De plus, le soutien fiscal pour l’achat d’une maison entraîne une hausse des prix de l’immobilier. Beaucoup de ménages achètent une maison trop chère par rapport à leurs revenus parce qu’ils tiennent compte du bonus logement. Du coup, les prix du logement augmentent plus rapidement que leur valeur intrinsèque. Selon les chiffres du SPF Finances, le prix moyen d’une maison a augmenté de pas moins de 258% entre 2000 et 2015. Il devient de plus en plus difficile pour les jeunes générations d’acheter une maison.

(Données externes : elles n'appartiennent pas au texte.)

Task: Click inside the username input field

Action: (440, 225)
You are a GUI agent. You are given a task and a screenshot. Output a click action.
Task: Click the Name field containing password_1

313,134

Non seulement l’achat d’un logement devient impayable, mais les locataires aussi en pâtissent. Suite à la hausse des prix de l’immobilier, de plus en plus de bailleurs vendent leur maison au lieu de continuer à la louer. Du coup, le marché locatif se rétrécit et il devient plus difficile de louer quelque chose à un prix raisonnable. À nouveau, les jeunes et les catégories de revenus faibles en pâtissent.

Où est le débat politique?

Notre politique de logement fiscale rend le logement de plus en plus impayable. Il va de soi que les jeunes et les catégories de revenus faibles ne doivent pas payer plus d’impôts que les plus âgés ou les catégories de revenus plus élevés. Mais ils sont le dindon de la farce de la répartition très injuste de déductions fiscales et de subsides. Le Belge est né avec une brique dans le ventre, mais la brique pèse de plus en plus lourd.

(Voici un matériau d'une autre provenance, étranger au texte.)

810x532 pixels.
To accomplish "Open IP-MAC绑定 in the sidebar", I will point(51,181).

Il est étonnant qu’il n’y ait pas plus de débats politiques à ce sujet. À l’exception d’un certain nombre d’interventions parlementaires (que personne ne suit) ou de quelques passages dans les programmes électoraux (que personne ne lit), il n’y a pas de débat politique ou sociétal à propos de notre politique de logement. Et cela contrairement à l’étranger, où le logement abordable est un thème important aux élections.

Alors que les quotidiens sont remplis de burkinis et d’autres faits divers religieux, le silence règne sur les questions socio-économiques vraiment importantes pour beaucoup de gens.